Between them, Hansen and Arnold raised nine children. They organized Alumni Weekends at Camp Casey on Whidbey Island, where kids took turns playing in Arnold’s electric wheelchair. During tax season, both men worked at Arnold’s business. It was a popular place. Kids, clients, and friends dropped in so much “it felt like Grand Central Station,” says Soph.

Memories of these two friends often center on their loyalty to SPU. “My dad attended just about every event on campus,” says Lynne Hansen Hall ’76, who works in Seattle Pacific’s Office of University Advancement. “He and Mom were very involved in students’ lives.

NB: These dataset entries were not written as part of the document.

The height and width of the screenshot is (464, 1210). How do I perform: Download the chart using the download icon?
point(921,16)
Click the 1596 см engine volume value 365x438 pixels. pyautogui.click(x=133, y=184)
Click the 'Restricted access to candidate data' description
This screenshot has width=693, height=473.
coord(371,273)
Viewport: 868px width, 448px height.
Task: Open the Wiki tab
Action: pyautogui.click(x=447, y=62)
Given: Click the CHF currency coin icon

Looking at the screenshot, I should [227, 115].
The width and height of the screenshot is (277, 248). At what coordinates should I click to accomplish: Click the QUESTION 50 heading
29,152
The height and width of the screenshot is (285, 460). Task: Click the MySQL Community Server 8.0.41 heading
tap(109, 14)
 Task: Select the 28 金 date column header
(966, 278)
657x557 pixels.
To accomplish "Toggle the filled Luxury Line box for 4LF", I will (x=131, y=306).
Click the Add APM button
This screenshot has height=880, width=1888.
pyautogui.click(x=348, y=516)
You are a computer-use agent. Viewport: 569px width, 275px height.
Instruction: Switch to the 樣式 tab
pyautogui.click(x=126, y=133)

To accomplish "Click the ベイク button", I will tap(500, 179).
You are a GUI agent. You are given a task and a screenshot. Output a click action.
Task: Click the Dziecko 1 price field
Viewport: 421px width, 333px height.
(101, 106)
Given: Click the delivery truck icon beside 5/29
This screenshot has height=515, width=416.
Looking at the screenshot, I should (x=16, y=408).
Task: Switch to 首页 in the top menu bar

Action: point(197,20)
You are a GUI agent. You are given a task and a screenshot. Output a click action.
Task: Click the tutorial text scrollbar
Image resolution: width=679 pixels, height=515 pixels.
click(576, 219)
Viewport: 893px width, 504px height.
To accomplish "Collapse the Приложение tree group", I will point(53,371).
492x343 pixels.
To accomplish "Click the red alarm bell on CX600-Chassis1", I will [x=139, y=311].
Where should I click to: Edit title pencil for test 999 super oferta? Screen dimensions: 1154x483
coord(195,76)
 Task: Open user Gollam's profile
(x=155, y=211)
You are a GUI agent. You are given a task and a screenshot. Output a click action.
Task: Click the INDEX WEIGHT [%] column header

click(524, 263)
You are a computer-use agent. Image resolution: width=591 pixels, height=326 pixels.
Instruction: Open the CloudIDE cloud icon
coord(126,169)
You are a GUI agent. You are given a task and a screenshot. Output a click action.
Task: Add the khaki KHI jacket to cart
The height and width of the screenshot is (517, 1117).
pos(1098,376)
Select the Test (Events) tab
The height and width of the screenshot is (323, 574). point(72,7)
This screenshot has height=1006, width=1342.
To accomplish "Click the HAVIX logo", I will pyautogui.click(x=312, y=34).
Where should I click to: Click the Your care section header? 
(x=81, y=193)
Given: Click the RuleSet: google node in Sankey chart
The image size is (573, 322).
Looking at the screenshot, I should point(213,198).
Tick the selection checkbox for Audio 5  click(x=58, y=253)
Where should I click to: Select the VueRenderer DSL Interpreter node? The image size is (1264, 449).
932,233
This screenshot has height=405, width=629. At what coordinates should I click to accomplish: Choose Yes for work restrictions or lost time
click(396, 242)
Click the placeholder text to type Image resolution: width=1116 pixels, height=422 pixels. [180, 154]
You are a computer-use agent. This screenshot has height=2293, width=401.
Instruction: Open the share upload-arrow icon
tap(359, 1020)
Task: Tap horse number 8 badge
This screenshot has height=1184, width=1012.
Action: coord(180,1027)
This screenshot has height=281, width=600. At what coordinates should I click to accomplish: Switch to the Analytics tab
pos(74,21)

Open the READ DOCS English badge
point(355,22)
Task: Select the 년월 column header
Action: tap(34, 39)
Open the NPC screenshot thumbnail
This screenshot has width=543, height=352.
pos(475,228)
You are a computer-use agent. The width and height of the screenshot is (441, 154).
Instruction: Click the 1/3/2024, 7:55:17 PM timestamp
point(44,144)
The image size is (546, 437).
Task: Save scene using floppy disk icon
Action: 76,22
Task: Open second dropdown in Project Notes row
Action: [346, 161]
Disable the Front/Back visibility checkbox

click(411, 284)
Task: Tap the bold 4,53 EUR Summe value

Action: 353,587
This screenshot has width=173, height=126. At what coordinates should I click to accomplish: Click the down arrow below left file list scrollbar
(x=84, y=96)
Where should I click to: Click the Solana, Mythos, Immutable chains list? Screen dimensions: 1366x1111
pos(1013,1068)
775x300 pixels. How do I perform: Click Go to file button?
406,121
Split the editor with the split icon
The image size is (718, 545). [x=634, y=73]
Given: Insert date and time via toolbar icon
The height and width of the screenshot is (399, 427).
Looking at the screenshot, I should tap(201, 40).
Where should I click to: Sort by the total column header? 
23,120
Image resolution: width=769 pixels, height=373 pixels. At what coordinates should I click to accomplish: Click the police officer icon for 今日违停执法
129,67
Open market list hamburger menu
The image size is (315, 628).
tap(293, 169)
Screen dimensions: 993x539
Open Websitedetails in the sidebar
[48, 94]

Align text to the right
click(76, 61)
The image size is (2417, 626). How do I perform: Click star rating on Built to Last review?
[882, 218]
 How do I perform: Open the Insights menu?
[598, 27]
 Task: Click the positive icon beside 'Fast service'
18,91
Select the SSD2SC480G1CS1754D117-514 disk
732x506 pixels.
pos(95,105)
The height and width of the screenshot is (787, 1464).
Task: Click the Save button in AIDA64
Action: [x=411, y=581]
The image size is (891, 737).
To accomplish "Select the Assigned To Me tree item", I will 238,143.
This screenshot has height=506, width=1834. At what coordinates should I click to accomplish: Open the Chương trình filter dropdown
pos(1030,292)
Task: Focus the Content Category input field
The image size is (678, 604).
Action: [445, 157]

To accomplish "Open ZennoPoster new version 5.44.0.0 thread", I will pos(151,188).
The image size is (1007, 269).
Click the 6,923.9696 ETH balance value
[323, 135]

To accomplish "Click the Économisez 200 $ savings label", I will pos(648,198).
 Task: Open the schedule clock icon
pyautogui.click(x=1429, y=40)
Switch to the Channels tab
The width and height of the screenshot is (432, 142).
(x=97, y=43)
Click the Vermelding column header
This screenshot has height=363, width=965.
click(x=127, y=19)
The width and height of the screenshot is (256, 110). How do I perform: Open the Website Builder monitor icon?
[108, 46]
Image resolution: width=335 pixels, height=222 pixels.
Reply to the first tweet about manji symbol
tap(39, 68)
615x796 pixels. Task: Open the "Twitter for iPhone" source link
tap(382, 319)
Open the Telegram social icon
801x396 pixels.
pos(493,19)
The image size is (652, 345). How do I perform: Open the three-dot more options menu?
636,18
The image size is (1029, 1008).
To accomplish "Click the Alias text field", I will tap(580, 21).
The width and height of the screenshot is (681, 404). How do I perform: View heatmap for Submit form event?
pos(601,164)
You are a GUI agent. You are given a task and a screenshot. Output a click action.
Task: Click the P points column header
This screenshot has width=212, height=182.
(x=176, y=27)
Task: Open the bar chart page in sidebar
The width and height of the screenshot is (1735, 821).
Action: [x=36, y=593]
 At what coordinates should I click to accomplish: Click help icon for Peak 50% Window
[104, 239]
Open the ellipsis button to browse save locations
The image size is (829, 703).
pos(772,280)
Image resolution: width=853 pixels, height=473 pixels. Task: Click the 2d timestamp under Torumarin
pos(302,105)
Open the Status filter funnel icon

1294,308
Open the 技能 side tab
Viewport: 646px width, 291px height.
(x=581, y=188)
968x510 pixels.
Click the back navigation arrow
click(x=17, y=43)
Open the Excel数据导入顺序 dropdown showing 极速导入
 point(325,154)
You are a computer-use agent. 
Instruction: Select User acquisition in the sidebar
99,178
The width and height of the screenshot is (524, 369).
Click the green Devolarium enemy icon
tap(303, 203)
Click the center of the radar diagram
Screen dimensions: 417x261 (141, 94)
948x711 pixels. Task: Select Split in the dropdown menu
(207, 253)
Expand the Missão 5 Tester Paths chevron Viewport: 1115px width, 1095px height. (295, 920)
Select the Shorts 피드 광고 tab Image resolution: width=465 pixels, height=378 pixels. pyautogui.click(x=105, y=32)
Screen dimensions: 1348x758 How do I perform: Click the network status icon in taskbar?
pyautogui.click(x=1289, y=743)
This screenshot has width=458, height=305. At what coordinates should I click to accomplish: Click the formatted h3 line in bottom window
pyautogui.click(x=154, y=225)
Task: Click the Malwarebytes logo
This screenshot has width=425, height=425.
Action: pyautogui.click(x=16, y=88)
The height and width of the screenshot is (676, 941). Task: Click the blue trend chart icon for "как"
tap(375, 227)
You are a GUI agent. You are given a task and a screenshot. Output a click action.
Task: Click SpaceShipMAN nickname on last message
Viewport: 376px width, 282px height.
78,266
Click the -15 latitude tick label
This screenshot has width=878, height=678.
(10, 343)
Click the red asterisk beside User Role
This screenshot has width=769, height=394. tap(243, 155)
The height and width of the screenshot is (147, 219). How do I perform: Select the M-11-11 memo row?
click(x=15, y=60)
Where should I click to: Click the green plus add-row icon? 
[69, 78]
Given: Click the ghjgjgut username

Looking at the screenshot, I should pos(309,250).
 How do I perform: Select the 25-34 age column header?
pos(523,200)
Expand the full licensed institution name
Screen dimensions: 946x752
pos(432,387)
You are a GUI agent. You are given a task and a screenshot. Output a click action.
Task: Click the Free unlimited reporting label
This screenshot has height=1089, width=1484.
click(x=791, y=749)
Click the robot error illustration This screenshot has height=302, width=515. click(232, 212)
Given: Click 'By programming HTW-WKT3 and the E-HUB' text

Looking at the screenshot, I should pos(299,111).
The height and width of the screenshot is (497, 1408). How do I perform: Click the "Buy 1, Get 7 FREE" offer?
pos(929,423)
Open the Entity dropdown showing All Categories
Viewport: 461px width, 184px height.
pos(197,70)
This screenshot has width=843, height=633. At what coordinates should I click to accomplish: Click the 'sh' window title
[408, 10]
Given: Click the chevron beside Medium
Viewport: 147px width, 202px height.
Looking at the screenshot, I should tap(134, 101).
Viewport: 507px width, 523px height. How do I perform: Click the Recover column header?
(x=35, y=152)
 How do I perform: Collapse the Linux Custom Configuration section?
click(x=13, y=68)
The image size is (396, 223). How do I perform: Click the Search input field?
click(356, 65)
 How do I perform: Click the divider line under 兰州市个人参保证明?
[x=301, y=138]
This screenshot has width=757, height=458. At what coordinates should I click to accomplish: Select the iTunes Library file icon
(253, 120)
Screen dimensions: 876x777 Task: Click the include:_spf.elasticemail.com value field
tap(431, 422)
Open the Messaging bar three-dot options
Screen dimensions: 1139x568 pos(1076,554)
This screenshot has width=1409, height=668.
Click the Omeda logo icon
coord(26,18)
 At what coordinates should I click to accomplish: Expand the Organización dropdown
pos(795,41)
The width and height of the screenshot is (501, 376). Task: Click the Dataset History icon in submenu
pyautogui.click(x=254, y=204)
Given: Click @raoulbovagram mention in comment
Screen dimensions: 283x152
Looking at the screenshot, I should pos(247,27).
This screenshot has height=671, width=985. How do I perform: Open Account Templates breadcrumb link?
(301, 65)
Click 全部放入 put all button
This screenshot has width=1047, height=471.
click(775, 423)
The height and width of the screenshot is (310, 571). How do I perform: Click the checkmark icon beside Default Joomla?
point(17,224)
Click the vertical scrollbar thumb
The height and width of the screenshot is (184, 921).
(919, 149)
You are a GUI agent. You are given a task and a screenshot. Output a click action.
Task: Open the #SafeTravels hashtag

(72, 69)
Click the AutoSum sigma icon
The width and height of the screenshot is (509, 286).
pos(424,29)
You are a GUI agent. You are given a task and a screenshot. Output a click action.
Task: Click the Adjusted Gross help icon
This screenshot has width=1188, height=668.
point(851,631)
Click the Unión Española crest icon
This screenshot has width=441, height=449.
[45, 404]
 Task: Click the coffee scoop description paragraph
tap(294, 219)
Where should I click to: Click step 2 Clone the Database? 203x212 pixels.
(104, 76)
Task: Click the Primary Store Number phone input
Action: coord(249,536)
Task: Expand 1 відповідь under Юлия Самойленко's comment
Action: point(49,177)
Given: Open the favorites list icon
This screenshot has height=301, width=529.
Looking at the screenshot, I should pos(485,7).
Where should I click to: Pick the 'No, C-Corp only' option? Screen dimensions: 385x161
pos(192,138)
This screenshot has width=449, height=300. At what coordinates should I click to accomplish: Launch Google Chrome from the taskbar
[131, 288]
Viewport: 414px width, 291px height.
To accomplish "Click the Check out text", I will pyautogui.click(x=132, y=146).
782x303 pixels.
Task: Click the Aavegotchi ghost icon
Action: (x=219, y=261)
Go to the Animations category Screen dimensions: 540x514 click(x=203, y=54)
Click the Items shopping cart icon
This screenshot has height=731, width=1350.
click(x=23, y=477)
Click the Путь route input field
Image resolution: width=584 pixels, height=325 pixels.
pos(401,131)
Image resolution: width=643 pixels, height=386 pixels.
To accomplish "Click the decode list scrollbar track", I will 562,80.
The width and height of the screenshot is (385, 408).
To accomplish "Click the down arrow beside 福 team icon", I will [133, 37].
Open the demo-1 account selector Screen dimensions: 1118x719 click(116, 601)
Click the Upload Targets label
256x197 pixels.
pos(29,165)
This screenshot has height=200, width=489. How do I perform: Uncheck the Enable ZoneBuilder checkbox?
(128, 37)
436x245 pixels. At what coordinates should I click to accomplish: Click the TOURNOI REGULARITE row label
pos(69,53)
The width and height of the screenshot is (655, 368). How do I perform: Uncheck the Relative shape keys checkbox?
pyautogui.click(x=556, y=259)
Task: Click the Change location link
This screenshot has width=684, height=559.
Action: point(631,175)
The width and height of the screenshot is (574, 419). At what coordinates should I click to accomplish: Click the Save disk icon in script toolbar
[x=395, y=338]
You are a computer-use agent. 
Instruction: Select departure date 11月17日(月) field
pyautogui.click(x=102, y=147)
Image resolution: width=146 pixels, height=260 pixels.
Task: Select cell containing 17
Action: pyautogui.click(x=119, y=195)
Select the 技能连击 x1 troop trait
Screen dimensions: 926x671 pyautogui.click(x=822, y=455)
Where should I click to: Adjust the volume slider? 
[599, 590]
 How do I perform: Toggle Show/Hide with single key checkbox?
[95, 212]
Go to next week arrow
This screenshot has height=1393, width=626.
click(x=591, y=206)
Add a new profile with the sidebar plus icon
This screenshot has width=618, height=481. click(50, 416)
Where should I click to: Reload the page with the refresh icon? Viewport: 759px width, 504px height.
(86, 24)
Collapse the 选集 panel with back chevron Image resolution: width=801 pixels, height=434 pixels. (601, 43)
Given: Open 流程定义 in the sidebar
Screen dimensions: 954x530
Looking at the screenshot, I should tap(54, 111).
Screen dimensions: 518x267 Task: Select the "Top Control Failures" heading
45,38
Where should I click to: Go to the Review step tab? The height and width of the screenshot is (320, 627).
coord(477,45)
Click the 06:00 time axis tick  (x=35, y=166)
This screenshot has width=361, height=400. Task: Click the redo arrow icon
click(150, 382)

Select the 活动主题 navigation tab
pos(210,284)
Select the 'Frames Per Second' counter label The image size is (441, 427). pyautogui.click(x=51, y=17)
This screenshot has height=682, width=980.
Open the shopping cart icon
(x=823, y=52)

Almost every Sunday my folks had a student over for a home-cooked meal.” Students were important to the Arnolds, too. They remodeled their home so SPU students could live there rent-free in exchange for helping out with Jack’s care as his health grew more fragile. “Those were some of the best times of our lives,” says Soph. “To this day, I stay in touch with many of those students.”

The Jack Arnold Scholarship Endowment will provide scholarships to undergraduate students with disabilities and financial need — a fitting memorial, the family says, for a man who feared he’d never graduate from Seattle Pacific because of the extent of his physical challenges. The Bernard E. Hansen Scholarship Endowment will provide scholarships to “deserving undergraduate students who seek to engage the culture and change the world.”

Editor’s note: For information about these endowments and others, visit //advance.spu.edu/endowment/.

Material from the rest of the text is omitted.